手の形が決まったら、後出しにならないよう高速でその手に勝てる手を出す。
相手の手の形をギリギリまで見定める事は、若しかしたら一流のプロ野球選手ならば出来るかもしれません。
彼らはコンマ数秒の世界で、投手の投げた球種・スピード・コースを見極めてバットを振っているんですから。
真面目に「投手が投げたボールの縫い目が見える」事ってあるらしいですし。
でも普通は出来ません。
それ以上に無理なのが、後出しにならない様に相手に勝てる手を瞬時に出す事ですね。
一流のスリ師でも無理でしょうし、女性と見れば見境なく飛びつくような遊び人の男でも無理。
あ。でも、ロボットが実現しててクソ笑ったwww
人間の技術力はんぱねえw
ま、まあ、人間には到底真似できない事で、これは強くないと出来ない事と捉えます。
強くなる=スピードが上がるとは一概には言えないですけれど、この定義を真とすると動体視力もまた良くなっていくと思うんですね。

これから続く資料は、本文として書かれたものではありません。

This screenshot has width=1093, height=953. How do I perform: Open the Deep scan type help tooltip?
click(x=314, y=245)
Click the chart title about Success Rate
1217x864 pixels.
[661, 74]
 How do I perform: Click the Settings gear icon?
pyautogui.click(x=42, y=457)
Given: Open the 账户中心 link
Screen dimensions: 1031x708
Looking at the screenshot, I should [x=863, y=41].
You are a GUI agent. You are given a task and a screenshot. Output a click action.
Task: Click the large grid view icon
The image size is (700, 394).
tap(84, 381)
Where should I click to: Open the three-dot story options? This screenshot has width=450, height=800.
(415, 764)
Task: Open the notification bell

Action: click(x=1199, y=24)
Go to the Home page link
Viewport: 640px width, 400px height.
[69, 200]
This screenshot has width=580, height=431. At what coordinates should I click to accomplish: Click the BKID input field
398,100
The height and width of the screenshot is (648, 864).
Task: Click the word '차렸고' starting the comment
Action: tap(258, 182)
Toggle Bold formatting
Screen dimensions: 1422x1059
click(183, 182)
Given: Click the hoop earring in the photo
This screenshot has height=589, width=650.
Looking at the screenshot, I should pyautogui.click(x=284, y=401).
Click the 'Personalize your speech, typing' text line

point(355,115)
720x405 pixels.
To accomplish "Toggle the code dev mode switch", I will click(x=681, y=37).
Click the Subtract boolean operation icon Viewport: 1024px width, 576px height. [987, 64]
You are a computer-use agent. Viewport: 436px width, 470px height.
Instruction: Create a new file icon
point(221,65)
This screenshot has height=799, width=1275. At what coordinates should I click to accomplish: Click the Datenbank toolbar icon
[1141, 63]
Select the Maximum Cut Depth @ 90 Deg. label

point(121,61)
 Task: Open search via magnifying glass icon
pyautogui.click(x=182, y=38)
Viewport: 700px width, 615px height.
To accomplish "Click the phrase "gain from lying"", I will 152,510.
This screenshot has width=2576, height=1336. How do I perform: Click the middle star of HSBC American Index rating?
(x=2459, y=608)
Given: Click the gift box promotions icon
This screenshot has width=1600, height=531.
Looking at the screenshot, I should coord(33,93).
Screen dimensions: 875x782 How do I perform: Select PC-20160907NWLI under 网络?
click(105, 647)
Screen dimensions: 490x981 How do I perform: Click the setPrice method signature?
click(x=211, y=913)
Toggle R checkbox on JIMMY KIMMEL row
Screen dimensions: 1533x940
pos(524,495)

パワーインフレと動体視力の関係は作品によっても異なります。
「DRAGON BALL」とか振り返ると超面白いです。
悟空と天津飯が天下一武道会で再戦した時。
悟空の速い動きに天津飯は3つの目を駆使して対応して、「スピードは上がって無いようだな」と言い放ちます。
しかし、天津飯の動体視力では追えないスピードを悟空が出す事で、この返事をするわけです。
初期の頃は動体視力で、相手のスピードについていっている事を象徴したシーンであり、また、パワーアップするごとに動体視力も上がっていたんではと思わざるを得ないシーンでもありました。
と同時に、このシーンは、動体視力に頼った戦いの終わりを告げるシーンでもあったんですよね。
神様との修行で相手の気を読む事を習得してからは、以降そちらが主体になりましたから。
ベジータ強襲時における悟飯のリアクションが物語っていました。
動きの速い戦闘に目が付いていけず、何が起こってるのか把握できない悟飯にピッコロが一喝します。
「相手の気を追うんだ」と。
1つの作品内で関係を変えている好例ですね。
最初からパワーアップと動体視力に比例関係を持たせてない作品もあるでしょうけれど、ここでは、
強くなる=スピードが上がる=動体視力も上がる
と定義させて頂きます。
こうすると、この必勝法ですが、必ず相手に勝つためには条件が1つだけあるんです。
相手より自分が強い事ですね。
対戦者同士がこの必勝法を用いた場合。
光速で手の形を変え続けることとなり、結果的に手の形を変えるスピードがものをいってきます。
手の動きに動体視力が負えなくなってもダメだし、手を変えるスピードが遅くてもダメ。
このジャンケン必勝法を突き詰めると、パワーインフレを肯定しているかのような解釈が出来ます。
相手に勝つためには、相手を上回るパワーを身に付ける必要性を謳っているかのような…。
突拍子もない解釈かもしれません。
けれど、このように作品を見てみると、1つの作品内でパワーインフレを否定しつつも、反面必要性も説いているように見えます。
終わりに
パワーインフレを完全に排除する事って難しいですし、完全に排除した形のバトル漫画で人気を博する事も難しそうです。
特に少年漫画では、醍醐味として楽しめる要素でもありますしね。
かといって、パワーインフレさせまくると、それを見せる技術が必要となるし、相応の説得力作りも大事になります。
ここを失敗したり疎かにしてしまうと、これまた人気を取り難くなりそうです。
「HUNTER×HUNTER」は、結構絶妙な塩梅で成り立っているのかもしれませんね。
能力バトルを取り入れる等、様々な点でパワーインフレを抑えつつも、要所ではしっかりとインフレを取り入れている。
どちらも大事な要素なんだよというメッセージも(半ば強引に)読み取れますし。
善か悪か考えると言いつつも、善でも悪でも無いという答えはかなり半端かもしれませんけれど、改めてそう感じざるを得ません。
読者の好みと切り離して考えても答えは同じになるというのが僕の結論ですね。